Write out each of the following lines word for word, with no changes.
# start of Materials provided
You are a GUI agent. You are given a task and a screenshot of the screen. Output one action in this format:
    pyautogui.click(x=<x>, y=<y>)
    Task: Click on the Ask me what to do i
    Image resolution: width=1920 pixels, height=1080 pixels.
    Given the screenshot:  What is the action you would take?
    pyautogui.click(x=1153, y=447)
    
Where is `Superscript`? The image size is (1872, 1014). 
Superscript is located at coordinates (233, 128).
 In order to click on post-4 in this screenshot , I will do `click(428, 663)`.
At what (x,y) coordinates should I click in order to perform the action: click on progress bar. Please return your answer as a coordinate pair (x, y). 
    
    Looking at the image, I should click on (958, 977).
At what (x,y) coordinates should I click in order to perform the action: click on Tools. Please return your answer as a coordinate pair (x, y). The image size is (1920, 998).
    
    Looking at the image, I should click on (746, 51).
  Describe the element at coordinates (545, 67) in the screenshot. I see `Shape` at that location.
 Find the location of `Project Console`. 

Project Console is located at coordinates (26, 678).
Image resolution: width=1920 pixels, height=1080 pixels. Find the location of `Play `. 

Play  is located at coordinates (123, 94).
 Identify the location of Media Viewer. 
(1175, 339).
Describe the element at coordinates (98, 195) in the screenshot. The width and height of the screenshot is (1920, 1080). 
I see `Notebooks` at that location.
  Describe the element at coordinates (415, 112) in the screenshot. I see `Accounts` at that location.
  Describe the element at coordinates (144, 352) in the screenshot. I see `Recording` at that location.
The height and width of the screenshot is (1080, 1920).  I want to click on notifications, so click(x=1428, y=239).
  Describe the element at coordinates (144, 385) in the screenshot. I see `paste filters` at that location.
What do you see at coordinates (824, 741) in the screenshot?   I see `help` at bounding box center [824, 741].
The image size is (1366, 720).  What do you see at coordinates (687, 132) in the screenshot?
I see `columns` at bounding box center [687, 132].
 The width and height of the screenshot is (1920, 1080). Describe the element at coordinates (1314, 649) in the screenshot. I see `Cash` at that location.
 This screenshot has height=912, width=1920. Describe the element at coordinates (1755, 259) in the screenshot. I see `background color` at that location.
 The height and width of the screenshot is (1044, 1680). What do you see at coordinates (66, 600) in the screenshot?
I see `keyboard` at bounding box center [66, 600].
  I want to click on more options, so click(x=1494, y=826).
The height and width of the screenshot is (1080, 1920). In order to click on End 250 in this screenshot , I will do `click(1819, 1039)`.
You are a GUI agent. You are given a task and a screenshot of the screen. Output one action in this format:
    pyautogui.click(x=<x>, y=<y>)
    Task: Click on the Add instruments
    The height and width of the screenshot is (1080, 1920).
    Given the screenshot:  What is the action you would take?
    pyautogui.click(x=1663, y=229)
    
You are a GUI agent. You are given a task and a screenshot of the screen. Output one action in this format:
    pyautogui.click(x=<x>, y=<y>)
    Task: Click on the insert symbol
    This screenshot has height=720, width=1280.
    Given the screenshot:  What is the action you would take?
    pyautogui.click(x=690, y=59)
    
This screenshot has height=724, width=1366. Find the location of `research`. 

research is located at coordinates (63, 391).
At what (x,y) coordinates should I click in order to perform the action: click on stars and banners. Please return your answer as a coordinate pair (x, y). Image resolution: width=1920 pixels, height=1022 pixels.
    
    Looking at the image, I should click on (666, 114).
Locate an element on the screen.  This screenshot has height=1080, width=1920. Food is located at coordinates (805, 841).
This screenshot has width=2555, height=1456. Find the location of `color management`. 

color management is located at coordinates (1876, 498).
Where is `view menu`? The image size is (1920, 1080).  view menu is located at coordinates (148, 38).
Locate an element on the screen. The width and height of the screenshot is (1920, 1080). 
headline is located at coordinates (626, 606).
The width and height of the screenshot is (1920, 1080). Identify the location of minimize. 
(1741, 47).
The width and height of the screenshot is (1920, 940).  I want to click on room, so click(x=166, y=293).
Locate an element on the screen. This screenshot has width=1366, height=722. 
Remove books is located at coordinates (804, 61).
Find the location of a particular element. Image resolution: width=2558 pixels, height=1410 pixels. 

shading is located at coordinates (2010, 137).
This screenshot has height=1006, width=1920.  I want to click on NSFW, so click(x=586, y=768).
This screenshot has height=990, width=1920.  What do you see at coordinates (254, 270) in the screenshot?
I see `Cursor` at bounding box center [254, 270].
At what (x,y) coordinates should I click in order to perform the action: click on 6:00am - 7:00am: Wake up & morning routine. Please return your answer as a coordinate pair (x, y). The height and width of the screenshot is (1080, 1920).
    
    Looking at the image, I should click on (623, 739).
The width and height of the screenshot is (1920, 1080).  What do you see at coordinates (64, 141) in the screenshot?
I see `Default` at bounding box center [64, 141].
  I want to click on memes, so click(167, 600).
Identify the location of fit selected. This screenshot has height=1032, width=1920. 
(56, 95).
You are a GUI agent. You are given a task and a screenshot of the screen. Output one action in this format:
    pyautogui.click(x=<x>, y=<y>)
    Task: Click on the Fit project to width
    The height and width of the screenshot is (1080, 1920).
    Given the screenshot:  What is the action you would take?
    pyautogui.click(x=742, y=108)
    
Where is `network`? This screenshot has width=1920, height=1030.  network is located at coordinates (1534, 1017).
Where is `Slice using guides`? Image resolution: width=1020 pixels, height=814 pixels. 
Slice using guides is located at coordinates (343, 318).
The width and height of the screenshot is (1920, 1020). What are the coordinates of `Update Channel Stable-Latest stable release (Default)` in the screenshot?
# end of Materials provided
Solution to this problem —
You are a GUI agent. You are given a task and a screenshot of the screen. Output one action in this format:
    pyautogui.click(x=<x>, y=<y>)
    Task: Click on the Ask me what to do i
    Image resolution: width=1920 pixels, height=1080 pixels.
    Given the screenshot:  What is the action you would take?
    pyautogui.click(x=1153, y=447)
    
Where is `Superscript`? The image size is (1872, 1014). 
Superscript is located at coordinates (233, 128).
 In order to click on post-4 in this screenshot , I will do `click(428, 663)`.
At what (x,y) coordinates should I click in order to perform the action: click on progress bar. Please return your answer as a coordinate pair (x, y). 
    
    Looking at the image, I should click on (958, 977).
At what (x,y) coordinates should I click in order to perform the action: click on Tools. Please return your answer as a coordinate pair (x, y). The image size is (1920, 998).
    
    Looking at the image, I should click on (746, 51).
  Describe the element at coordinates (545, 67) in the screenshot. I see `Shape` at that location.
 Find the location of `Project Console`. 

Project Console is located at coordinates (26, 678).
Image resolution: width=1920 pixels, height=1080 pixels. Find the location of `Play `. 

Play  is located at coordinates (123, 94).
 Identify the location of Media Viewer. 
(1175, 339).
Describe the element at coordinates (98, 195) in the screenshot. The width and height of the screenshot is (1920, 1080). 
I see `Notebooks` at that location.
  Describe the element at coordinates (415, 112) in the screenshot. I see `Accounts` at that location.
  Describe the element at coordinates (144, 352) in the screenshot. I see `Recording` at that location.
The height and width of the screenshot is (1080, 1920).  I want to click on notifications, so click(x=1428, y=239).
  Describe the element at coordinates (144, 385) in the screenshot. I see `paste filters` at that location.
What do you see at coordinates (824, 741) in the screenshot?   I see `help` at bounding box center [824, 741].
The image size is (1366, 720).  What do you see at coordinates (687, 132) in the screenshot?
I see `columns` at bounding box center [687, 132].
 The width and height of the screenshot is (1920, 1080). Describe the element at coordinates (1314, 649) in the screenshot. I see `Cash` at that location.
 This screenshot has height=912, width=1920. Describe the element at coordinates (1755, 259) in the screenshot. I see `background color` at that location.
 The height and width of the screenshot is (1044, 1680). What do you see at coordinates (66, 600) in the screenshot?
I see `keyboard` at bounding box center [66, 600].
  I want to click on more options, so click(x=1494, y=826).
The height and width of the screenshot is (1080, 1920). In order to click on End 250 in this screenshot , I will do `click(1819, 1039)`.
You are a GUI agent. You are given a task and a screenshot of the screen. Output one action in this format:
    pyautogui.click(x=<x>, y=<y>)
    Task: Click on the Add instruments
    The height and width of the screenshot is (1080, 1920).
    Given the screenshot:  What is the action you would take?
    pyautogui.click(x=1663, y=229)
    
You are a GUI agent. You are given a task and a screenshot of the screen. Output one action in this format:
    pyautogui.click(x=<x>, y=<y>)
    Task: Click on the insert symbol
    This screenshot has height=720, width=1280.
    Given the screenshot:  What is the action you would take?
    pyautogui.click(x=690, y=59)
    
This screenshot has height=724, width=1366. Find the location of `research`. 

research is located at coordinates (63, 391).
At what (x,y) coordinates should I click in order to perform the action: click on stars and banners. Please return your answer as a coordinate pair (x, y). Image resolution: width=1920 pixels, height=1022 pixels.
    
    Looking at the image, I should click on (666, 114).
Locate an element on the screen.  This screenshot has height=1080, width=1920. Food is located at coordinates (805, 841).
This screenshot has width=2555, height=1456. Find the location of `color management`. 

color management is located at coordinates (1876, 498).
Where is `view menu`? The image size is (1920, 1080).  view menu is located at coordinates (148, 38).
Locate an element on the screen. The width and height of the screenshot is (1920, 1080). 
headline is located at coordinates (626, 606).
The width and height of the screenshot is (1920, 1080). Identify the location of minimize. 
(1741, 47).
The width and height of the screenshot is (1920, 940).  I want to click on room, so click(x=166, y=293).
Locate an element on the screen. This screenshot has width=1366, height=722. 
Remove books is located at coordinates (804, 61).
Find the location of a particular element. Image resolution: width=2558 pixels, height=1410 pixels. 

shading is located at coordinates (2010, 137).
This screenshot has height=1006, width=1920.  I want to click on NSFW, so click(x=586, y=768).
This screenshot has height=990, width=1920.  What do you see at coordinates (254, 270) in the screenshot?
I see `Cursor` at bounding box center [254, 270].
At what (x,y) coordinates should I click in order to perform the action: click on 6:00am - 7:00am: Wake up & morning routine. Please return your answer as a coordinate pair (x, y). The height and width of the screenshot is (1080, 1920).
    
    Looking at the image, I should click on (623, 739).
The width and height of the screenshot is (1920, 1080).  What do you see at coordinates (64, 141) in the screenshot?
I see `Default` at bounding box center [64, 141].
  I want to click on memes, so click(167, 600).
Identify the location of fit selected. This screenshot has height=1032, width=1920. 
(56, 95).
You are a GUI agent. You are given a task and a screenshot of the screen. Output one action in this format:
    pyautogui.click(x=<x>, y=<y>)
    Task: Click on the Fit project to width
    The height and width of the screenshot is (1080, 1920).
    Given the screenshot:  What is the action you would take?
    pyautogui.click(x=742, y=108)
    
Where is `network`? This screenshot has width=1920, height=1030.  network is located at coordinates (1534, 1017).
Where is `Slice using guides`? Image resolution: width=1020 pixels, height=814 pixels. 
Slice using guides is located at coordinates (343, 318).
The width and height of the screenshot is (1920, 1020). What are the coordinates of `Update Channel Stable-Latest stable release (Default)` in the screenshot?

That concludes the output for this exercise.